The debate over mortgage rates and the high rate of inflation is made difficult by the general view that the Bank of England is independent. This discourages politicians and media from debating their actions and thoughts, and impedes government action.

Constitutionally this is incorrect. The Bank does have the independent power to fix Bank rate following consideration by its Monetary Policy Committee. It is set a target of getting inflation to around 2% a year, a target last revised by Gordon Brown who changed it. I am not proposing they should lose that power. Otherwise it is deeply involved with the government.

The Bank is 100% owned by the state. The government of the day chooses the Governor. The Governor reports to the Treasury Committee of both Houses of Parliament, where he is subject to scrutiny over the work of the Bank. The government bails it out if it loses too much.

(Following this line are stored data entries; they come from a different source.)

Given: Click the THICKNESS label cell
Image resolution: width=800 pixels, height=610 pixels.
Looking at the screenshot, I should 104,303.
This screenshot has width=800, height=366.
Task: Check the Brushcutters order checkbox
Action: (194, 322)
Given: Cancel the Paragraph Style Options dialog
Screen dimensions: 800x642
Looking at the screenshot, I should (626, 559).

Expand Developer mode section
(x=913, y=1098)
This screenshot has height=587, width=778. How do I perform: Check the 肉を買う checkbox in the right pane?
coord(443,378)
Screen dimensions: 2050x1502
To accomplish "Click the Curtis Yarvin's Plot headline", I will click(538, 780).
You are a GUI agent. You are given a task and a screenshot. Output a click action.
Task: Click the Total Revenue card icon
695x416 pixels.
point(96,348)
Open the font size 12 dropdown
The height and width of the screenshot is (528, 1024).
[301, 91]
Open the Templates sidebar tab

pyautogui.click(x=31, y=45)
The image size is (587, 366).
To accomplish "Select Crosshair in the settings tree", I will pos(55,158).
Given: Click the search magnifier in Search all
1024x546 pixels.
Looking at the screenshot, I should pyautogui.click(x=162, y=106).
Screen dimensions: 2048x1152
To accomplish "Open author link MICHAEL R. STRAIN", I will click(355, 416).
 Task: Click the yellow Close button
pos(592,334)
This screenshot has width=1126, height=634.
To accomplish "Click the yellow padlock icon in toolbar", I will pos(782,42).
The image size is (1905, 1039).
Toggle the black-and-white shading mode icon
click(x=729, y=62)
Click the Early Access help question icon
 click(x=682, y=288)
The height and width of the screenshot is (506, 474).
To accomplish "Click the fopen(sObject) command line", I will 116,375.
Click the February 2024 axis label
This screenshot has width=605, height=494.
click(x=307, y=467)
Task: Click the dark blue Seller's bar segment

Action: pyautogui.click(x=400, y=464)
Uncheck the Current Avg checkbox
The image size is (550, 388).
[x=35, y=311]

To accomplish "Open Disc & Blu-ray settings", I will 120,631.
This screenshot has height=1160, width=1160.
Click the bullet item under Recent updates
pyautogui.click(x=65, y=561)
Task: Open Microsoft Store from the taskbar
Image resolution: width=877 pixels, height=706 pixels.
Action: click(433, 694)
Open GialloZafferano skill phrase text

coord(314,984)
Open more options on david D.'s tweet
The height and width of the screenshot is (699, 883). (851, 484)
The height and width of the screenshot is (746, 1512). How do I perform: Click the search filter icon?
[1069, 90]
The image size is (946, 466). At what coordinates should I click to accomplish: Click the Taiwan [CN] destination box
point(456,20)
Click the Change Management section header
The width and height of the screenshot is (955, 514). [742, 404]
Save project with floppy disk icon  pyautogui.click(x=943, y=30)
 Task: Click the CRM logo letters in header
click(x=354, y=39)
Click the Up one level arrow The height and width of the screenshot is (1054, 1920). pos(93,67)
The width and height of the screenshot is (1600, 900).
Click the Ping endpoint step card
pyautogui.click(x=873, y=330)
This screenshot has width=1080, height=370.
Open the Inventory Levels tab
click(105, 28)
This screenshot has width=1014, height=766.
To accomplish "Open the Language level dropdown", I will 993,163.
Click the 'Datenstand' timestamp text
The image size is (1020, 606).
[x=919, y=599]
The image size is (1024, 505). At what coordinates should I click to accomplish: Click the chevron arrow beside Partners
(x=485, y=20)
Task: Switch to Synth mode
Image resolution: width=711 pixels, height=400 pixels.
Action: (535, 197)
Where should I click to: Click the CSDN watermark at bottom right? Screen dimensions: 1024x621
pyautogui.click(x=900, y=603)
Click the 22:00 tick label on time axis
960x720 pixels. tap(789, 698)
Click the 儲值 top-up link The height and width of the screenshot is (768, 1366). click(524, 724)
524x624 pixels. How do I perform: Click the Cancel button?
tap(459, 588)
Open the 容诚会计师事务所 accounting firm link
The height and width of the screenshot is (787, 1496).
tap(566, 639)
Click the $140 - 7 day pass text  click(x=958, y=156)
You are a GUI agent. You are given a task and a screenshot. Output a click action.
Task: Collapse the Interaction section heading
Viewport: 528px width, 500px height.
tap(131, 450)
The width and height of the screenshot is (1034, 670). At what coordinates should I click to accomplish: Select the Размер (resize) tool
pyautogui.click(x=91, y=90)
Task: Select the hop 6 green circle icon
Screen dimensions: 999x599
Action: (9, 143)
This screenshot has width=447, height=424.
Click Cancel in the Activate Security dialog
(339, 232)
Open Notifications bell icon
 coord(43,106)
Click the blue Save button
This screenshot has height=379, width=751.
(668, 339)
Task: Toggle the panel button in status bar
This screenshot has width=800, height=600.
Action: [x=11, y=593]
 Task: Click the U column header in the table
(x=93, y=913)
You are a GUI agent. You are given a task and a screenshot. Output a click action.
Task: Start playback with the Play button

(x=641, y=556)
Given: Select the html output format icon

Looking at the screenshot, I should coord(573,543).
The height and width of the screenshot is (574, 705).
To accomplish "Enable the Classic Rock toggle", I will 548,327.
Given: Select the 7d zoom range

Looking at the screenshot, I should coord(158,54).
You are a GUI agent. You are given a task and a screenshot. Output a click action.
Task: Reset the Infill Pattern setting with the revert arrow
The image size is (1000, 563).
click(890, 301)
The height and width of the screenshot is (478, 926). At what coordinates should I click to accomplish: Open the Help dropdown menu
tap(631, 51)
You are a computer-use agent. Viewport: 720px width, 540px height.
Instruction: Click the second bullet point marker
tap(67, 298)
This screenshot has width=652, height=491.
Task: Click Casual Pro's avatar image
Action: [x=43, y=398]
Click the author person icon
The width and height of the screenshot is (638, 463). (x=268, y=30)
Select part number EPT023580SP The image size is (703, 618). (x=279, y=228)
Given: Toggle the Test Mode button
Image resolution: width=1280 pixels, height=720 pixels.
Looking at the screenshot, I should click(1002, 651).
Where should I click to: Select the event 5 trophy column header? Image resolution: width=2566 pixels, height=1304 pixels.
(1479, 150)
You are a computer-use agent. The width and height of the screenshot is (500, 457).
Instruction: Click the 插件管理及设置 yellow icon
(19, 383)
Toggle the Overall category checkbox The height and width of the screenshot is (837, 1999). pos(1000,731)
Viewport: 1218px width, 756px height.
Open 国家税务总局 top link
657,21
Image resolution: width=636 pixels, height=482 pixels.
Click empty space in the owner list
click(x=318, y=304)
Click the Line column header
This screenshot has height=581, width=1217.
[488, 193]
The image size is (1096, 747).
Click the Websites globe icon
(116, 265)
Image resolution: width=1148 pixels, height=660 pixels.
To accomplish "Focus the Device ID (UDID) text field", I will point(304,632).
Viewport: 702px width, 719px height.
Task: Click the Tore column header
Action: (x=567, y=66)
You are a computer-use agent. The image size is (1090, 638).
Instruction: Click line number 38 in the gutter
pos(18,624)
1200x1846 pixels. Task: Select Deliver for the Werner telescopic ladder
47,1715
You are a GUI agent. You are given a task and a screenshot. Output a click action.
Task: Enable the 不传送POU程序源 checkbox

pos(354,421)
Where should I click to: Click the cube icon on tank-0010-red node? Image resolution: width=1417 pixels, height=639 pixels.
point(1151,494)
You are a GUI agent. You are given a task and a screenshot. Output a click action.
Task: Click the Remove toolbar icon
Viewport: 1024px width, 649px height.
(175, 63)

The main agent of monetary policy since 2008 has been the Bank both greatly increasing its balance sheet then contracting it. As it expands it buys bonds at ever higher prices, driving interest rates down. As it contracts it sells bonds at losses  driving rates higher . The Bank’s decision to make a large sale of bonds just before the Kwarteng budget along with the rate rise pushed bond prices down. This was compounded by the difficulties of LDI funds owned by pension funds having to sell to cover the calls as the market fell. The Bank’s decision to reverse the sales policy and buy some bonds again rallied the markets, showing how much control the Bank has over it.

This policy is a dual control policy. The Chancellor signs off on the bond programmes. The Treasury provides a full guarantee to the Bank against losses on the bonds. The Bank says it acts as an Agent of the Treasury when doing this.

The Bank overdid the bond buying in 2021. I supported its £300 bn to see  us through lockdowns but thought the subsequent additional  £150bn was risky, likely to bring on inflation. Clearly the bond buying created an asset price inflation, boosting bond prices and in turn shares and properties as the people and firms who sold the bonds to the Bank reinvested their money. In due course money got into wider circulation, and the money the government gave to people and companies based on ultra cheap state borrowing also helped stoke inflation.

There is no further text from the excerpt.